Saturday, 19 January, 2019

Chris Watts: Dad admits to killing family to avoid death penalty

Chris Watts has reached a plea deal in his murder case Chris Watts appearing in court this summer. Getty
Melinda Barton | 07 November, 2018, 16:28

Christopher Watts pleaded guilty today to the murder of his pregnant wife and two young daughters in exchange for prosecutors taking the death penalty off the table.

Chris Watts, 33, pleaded guilty to the nine charges, including first-degree murder and unlawful termination of a pregnancy, for the August slayings of his wife, Shanann, who was found in a shallow grave, and his two daughters, Bella, 4, and Celeste, 3, whose remains were found in commercial oil tanks.

Police said Watts admitted to murdering his wife but claimed he killed her because she strangled their children. But he told police that he strangled her in "a rage" when he discovered she had strangled their two daughters after he sought a separation.

Mr Rourke said he flew to North Carolina a few weeks ago to discuss the possible agreement with relatives of Shannan Watts and they signed off on removing the death penalty option.

Watts' voice quavered slightly as he entered the guilty pleas before Judge Marcelo Kopcow.

Rourke added that a factor in the decision was the impending gubernatorial election which could determine whether or not a governor would even enforce the death penalty if it applied.

Because the case is not finished until Watts is sentenced and a judge accepts his guilty plea, Rourke is still not answering questions about the investigation.

"The tragedy that sits before us today is the loss of four attractive lives", Rourke said, "and no matter what happens today or at a sentencing hearing down the road, we cant get them back". He recalled her mother, Sandra, saying Christopher Watts "made the choice" to take the lives of his family members.

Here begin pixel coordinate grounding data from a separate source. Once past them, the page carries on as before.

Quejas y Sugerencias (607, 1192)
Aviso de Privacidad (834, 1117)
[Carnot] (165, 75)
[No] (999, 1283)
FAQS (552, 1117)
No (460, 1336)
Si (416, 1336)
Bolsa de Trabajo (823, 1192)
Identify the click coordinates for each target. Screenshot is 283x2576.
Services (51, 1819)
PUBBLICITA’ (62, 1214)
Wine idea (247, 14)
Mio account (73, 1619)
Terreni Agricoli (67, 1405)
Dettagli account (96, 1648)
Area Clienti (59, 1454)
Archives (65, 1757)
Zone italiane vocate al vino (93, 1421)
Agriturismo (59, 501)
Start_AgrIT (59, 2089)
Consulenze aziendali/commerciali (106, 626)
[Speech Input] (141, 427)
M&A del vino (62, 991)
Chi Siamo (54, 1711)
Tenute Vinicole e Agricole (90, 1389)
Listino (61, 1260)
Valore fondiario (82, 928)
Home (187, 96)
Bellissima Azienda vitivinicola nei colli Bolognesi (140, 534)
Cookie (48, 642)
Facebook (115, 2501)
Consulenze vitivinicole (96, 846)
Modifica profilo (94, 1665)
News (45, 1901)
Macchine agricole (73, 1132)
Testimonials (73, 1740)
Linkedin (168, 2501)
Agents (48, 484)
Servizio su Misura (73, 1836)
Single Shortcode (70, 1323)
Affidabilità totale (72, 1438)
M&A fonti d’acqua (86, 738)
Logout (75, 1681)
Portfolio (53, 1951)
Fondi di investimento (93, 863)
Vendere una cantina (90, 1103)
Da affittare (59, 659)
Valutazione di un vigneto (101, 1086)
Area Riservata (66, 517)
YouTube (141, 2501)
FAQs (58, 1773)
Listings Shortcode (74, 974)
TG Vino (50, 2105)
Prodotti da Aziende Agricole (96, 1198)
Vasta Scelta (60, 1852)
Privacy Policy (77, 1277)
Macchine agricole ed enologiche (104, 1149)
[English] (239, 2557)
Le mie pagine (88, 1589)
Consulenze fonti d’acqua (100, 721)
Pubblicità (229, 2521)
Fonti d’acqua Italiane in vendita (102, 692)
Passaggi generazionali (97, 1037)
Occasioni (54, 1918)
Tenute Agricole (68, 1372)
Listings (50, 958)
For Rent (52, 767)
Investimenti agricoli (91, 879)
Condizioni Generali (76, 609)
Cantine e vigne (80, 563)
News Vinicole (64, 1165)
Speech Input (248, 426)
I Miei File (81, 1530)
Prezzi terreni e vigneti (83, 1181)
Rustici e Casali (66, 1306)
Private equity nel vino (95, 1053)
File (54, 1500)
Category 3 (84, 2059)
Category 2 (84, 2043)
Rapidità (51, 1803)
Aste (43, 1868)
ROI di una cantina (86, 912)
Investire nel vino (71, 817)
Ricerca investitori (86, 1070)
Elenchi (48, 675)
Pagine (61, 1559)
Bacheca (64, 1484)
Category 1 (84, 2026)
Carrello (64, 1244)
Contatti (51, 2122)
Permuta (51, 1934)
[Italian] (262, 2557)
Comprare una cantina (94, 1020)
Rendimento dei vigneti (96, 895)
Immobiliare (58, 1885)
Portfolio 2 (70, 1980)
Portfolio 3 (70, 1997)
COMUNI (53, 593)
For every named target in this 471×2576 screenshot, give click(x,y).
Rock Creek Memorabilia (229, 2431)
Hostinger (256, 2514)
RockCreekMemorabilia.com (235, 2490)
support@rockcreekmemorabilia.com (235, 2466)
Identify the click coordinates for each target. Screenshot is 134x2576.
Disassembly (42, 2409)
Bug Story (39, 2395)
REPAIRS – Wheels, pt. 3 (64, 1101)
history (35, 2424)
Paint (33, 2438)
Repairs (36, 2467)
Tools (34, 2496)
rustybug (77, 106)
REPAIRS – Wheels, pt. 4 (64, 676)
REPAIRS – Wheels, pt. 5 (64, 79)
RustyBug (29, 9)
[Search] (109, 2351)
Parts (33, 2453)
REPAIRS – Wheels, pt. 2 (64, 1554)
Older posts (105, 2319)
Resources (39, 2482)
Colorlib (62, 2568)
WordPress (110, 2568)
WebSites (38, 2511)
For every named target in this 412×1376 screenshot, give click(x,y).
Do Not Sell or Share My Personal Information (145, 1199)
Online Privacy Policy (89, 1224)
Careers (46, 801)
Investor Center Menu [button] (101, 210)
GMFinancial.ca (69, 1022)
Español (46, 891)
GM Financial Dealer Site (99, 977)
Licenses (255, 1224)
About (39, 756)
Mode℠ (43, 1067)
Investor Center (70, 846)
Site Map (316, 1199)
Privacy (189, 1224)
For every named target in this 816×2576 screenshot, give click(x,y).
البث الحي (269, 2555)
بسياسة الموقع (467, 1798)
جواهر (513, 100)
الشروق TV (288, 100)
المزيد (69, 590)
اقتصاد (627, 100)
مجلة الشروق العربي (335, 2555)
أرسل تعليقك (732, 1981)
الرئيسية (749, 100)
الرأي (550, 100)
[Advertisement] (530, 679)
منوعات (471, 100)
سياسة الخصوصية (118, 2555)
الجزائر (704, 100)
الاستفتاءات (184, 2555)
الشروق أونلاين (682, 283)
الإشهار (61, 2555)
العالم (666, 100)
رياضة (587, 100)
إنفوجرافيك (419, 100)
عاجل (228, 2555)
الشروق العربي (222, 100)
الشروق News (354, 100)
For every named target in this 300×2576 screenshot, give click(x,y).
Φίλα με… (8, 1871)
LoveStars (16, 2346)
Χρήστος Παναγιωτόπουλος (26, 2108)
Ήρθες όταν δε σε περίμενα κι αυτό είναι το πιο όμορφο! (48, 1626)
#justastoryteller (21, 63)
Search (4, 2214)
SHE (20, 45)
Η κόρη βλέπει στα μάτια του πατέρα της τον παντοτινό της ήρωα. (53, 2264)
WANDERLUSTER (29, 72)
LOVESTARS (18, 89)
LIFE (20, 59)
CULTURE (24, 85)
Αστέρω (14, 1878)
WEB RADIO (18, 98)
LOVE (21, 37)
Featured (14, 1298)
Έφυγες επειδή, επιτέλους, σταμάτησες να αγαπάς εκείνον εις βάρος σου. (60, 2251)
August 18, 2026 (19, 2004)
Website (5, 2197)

"I can only say that I hope there is a sense of closure", Weld County District Attorney Michael Rourke said following the hearing.

Watts now awaits sentencing on 19 November.

Law enforcement believe they know the motive behind the murders, as well, and Rourke said he might speak about it after the sentencing.

"That, to me, was the most important consideration in deciding how to proceed with this case", Mr Rourke said.

"The spotlight that he tried to shine on Shanann - falsely, incorrectly and frankly a flat-out lie - has been corrected", Rourke said.

Still, he cautioned: Though the family was present for Chris' plea and the subsequent presser, they were "not prepared nor do they want to answer questions at this point".